● **Provided records**:
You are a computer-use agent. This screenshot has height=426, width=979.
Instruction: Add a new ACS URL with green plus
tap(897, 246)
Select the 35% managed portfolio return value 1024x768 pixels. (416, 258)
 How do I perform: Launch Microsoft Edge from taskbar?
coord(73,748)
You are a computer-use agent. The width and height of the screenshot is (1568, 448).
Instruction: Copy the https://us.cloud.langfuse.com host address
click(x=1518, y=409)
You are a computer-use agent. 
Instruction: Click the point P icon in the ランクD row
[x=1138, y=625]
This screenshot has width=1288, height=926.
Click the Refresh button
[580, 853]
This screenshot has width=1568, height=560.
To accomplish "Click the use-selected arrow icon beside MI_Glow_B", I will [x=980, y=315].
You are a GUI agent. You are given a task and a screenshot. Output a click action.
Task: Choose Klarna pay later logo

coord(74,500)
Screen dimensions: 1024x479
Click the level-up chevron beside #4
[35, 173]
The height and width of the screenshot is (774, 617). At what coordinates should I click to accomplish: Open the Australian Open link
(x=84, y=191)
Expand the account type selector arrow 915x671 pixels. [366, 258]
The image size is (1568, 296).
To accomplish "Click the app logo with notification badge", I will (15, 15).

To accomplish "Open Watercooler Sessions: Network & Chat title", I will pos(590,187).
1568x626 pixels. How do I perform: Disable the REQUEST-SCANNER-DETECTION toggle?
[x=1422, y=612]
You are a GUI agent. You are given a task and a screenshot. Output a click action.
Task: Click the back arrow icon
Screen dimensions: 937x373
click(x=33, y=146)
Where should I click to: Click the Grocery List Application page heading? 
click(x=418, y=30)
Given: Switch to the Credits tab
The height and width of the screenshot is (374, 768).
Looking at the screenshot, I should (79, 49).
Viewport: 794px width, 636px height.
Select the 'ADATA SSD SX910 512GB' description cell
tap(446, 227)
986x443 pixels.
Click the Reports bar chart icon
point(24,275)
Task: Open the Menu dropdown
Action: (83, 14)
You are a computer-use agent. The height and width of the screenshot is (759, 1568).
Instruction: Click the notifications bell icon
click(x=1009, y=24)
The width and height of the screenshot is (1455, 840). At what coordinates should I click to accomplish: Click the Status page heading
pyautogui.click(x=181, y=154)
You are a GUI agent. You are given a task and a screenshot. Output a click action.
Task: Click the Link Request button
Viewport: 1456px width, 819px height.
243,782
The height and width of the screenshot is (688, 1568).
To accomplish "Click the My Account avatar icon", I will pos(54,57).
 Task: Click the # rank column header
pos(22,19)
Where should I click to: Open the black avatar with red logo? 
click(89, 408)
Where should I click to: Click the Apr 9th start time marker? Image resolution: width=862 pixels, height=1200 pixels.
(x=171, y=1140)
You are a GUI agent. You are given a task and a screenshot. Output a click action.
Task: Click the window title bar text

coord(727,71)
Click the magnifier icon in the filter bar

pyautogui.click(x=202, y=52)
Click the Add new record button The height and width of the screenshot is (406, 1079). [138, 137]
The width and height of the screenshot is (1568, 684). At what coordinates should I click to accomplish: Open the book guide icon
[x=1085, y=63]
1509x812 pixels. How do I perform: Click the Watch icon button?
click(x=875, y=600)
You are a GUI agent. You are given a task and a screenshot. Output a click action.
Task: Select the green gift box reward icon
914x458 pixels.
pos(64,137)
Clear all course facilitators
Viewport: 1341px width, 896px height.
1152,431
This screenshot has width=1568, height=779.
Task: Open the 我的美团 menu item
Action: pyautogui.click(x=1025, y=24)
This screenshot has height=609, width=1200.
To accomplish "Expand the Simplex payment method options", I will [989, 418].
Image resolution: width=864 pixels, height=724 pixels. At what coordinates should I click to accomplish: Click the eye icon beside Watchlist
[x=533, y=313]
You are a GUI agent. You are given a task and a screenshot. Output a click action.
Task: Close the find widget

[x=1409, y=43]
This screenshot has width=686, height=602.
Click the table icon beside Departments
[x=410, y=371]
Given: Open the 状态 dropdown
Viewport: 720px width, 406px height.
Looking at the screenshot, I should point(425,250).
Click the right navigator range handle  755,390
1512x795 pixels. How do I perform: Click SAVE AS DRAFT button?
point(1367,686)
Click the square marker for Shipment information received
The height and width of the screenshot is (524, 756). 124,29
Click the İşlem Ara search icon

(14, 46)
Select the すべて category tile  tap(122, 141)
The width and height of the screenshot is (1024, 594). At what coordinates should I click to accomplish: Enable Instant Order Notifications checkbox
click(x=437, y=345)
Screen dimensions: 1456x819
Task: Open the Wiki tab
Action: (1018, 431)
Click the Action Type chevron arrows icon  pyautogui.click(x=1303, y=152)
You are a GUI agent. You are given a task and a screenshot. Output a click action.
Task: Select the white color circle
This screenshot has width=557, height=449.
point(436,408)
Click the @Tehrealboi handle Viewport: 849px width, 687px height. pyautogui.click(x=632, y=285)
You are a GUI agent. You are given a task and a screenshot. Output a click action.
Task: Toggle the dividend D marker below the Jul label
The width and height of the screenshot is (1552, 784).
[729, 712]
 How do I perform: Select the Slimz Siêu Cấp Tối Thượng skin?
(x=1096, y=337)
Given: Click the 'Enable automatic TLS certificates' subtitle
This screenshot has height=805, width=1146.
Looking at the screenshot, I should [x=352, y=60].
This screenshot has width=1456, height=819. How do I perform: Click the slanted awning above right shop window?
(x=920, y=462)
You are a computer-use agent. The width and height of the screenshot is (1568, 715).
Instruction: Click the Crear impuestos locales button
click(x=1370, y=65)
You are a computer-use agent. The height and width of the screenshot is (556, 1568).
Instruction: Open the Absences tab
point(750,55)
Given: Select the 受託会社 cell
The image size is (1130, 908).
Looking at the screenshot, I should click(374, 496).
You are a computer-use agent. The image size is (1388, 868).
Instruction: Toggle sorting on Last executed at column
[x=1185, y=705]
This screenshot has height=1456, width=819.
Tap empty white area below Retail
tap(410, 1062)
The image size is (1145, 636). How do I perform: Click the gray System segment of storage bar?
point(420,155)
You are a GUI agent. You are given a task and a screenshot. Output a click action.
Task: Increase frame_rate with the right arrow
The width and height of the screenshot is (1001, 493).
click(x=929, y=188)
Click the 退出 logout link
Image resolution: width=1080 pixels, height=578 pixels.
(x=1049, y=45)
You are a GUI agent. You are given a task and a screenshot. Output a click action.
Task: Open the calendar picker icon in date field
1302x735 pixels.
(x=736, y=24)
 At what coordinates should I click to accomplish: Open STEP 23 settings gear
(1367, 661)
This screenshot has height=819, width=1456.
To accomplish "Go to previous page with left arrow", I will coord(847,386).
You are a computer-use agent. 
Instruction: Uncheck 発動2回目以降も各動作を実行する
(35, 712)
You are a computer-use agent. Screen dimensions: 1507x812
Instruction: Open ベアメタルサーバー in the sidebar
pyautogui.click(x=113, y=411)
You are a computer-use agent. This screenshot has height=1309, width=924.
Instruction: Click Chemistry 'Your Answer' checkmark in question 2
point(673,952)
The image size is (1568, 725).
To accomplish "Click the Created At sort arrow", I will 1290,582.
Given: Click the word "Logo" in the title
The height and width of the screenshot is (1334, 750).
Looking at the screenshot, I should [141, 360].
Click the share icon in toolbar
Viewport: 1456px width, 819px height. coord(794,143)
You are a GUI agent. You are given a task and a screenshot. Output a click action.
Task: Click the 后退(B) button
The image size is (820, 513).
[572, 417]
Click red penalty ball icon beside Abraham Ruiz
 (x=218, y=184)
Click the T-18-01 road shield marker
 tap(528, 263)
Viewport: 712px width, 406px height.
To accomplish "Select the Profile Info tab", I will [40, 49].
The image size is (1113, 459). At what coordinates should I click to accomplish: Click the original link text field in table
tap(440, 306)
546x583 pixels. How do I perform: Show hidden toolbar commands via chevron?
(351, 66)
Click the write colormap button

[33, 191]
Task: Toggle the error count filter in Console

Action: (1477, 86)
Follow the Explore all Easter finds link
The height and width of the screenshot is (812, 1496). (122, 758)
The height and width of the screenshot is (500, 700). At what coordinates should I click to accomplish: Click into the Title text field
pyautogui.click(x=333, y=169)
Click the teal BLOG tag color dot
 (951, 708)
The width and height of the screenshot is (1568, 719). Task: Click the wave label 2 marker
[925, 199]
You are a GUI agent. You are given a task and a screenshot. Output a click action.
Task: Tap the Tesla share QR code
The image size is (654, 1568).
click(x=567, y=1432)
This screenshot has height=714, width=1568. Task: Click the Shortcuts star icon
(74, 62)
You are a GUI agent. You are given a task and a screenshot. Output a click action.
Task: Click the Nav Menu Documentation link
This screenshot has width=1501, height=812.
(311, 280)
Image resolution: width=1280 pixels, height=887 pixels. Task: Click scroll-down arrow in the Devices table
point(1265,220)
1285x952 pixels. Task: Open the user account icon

● **What the exercise asks**: Update everything in the records from the line containing "Click the magnifier icon in the filter bar" down to the line containing "Click the Add", replacing "magnifier" with "search" and leaving all else unchanged. Give only those lines.

● **Response**:
Click the search icon in the filter bar

pyautogui.click(x=202, y=52)
Click the Add new record button The height and width of the screenshot is (406, 1079). [138, 137]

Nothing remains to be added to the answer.